Alfa Sebastian lhe deu um tapinha condescendente no ombro ao passar.
"Sorria para os sogros, Alfa. Não queremos que pensem que você é instável."
Ele entrou no veículo, com Tang seguindo como nosso guarda-costas traseiro.
Assim que a porta se fechou, o Beta Sawyer deu partida no carro, fazendo uma curva tão brusca que parecia uma corrida de kart.
Ele claramente temia que o Alfa Xavier realmente tentasse nos parar.
"Beta Sawyer, vai com calma," Alfa Sebastian chamou do banco de trás.
"Sim, Alfa," respondeu Beta Sawyer, em seguida, pisou fundo no acelerador, transformando nossa fuga digna em algo mais parecido com uma corrida de rua.
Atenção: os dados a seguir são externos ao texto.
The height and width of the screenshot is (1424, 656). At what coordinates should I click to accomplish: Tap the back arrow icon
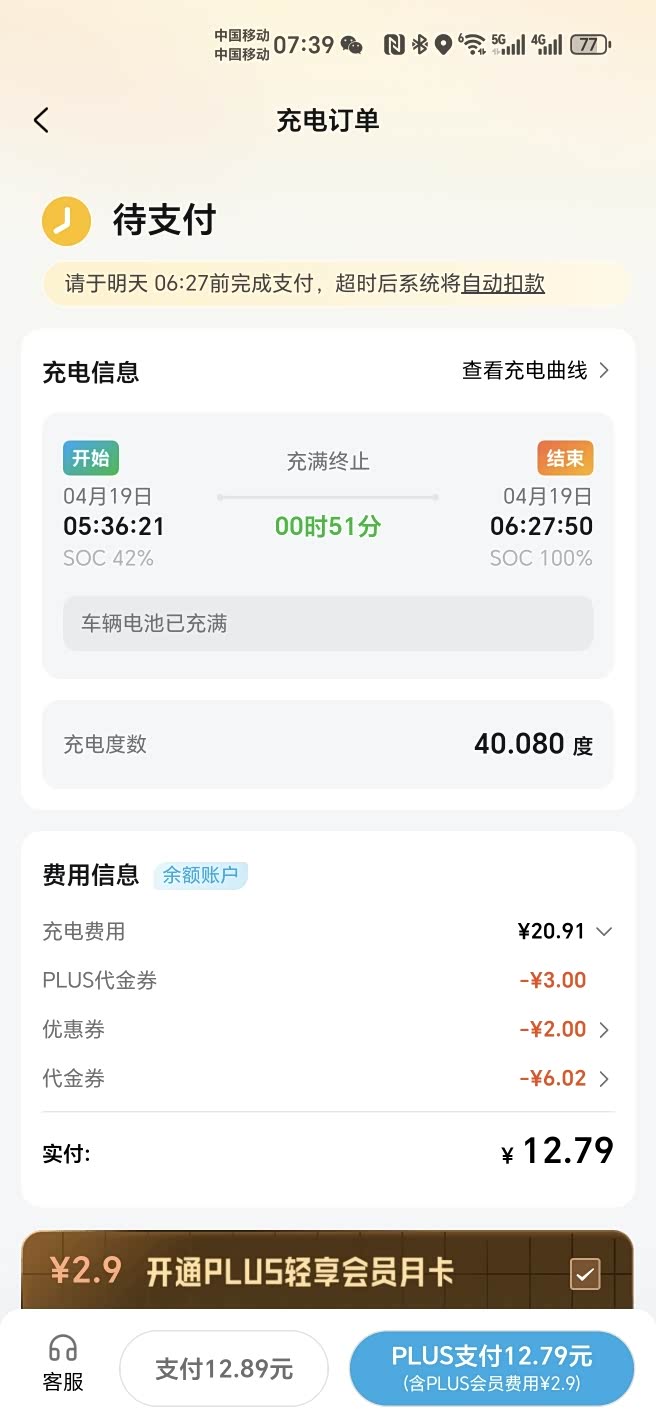point(41,121)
Harper, que ainda não tinha colocado o cinto de segurança, foi lançada para frente e bateu o rosto contra o banco à sua frente. "Beta Sawyer!" ela gritou. "Será que dá para dirigir como uma pessoa normal?!" "Desculpa," ele pediu enquanto mantinha a velocidade alucinante. "Estou preocupado que o Alfa Xavier venha atrás da gente. Melhor prevenir do que remediar." Todos nós trocamos olhares perplexos. O que ele achava que Alfa Xavier era—algum tipo de vilão de filme de terror que poderia aparecer no nosso carro? ---- Acabamos decidindo voltar para o hotel e pedir serviço de quarto. Depois de rastejar na lama e passar horas na delegacia, todos estávamos desesperados por um banho. No elevador, Harper se virou para o irmão. "Levan, você devia usar o banheiro do Tang. A Cecilia e eu precisamos tomar banho, e não temos banheiros suficientes." Levan assentiu obedientemente. Tang recebeu a ideia com o típico charme descontraído. Nenhum de nós notou nada de estranho sobre o arranjo—exceto Alfa Sebastian. Sua expressão escureceu instantaneamente quando se virou para mim. "Esse garoto... fica no seu quarto?" Minha boca secou. Harper congelou. O silêncio era excruciante.
"Então—" Harper finalmente conseguiu dizer, "Levan é meu irmão biológico. Ele dorme no quarto separado, eu prometo."
A expressão de Alfa Sebastian permaneceu impassível, mas eu podia sentir as ondas de desagrado frio emanando dele.
A temperatura no elevador parecia cair uns bons graus.
"Beta Sawyer, providencie um quarto separado para o garoto," ele ordenou.
"Não é necessário," Levan protestou rapidamente.
Tang deu um tapinha pesado no ombro de Levan. "Isso mesmo, não é necessário. Minha cama é bem grande. O moleque pode dormir comigo."
A expressão de Levan denunciava relutância.
Ele me olhou de soslaio, seus pensamentos eram transparentes: ele preferia ficar no nosso quarto confortável, com cheiro de perfume feminino, a dividir espaço com um homem adulto.
Os olhos de Alfa Sebastian se estreitaram.
"Está decidido então," Alfa Sebastian declarou com firmeza. "Ele fica com você hoje à noite, Tang. Fique de olho nele. Não deixe ele perambular."
"Sem problema," Tang concordou alegremente.
Quando as portas do elevador se abriram, Levan lançou um olhar desesperado para Harper e eu, como se fôssemos sua última esperança.
Saímos sem hesitar.
Assim que ele tentou nos seguir, Tang o pegou num abraço de cabeça frouxo, sorrindo.
"Boa tentativa, garoto. Sua irmã disse que você ia usar meu chuveiro, lembra? Você tá com o horário apertado."
As portas se fecharam na cara de Levan, sua expressão estava entre traição e pânico. Harper ficou encarando o elevador fechado por um instante.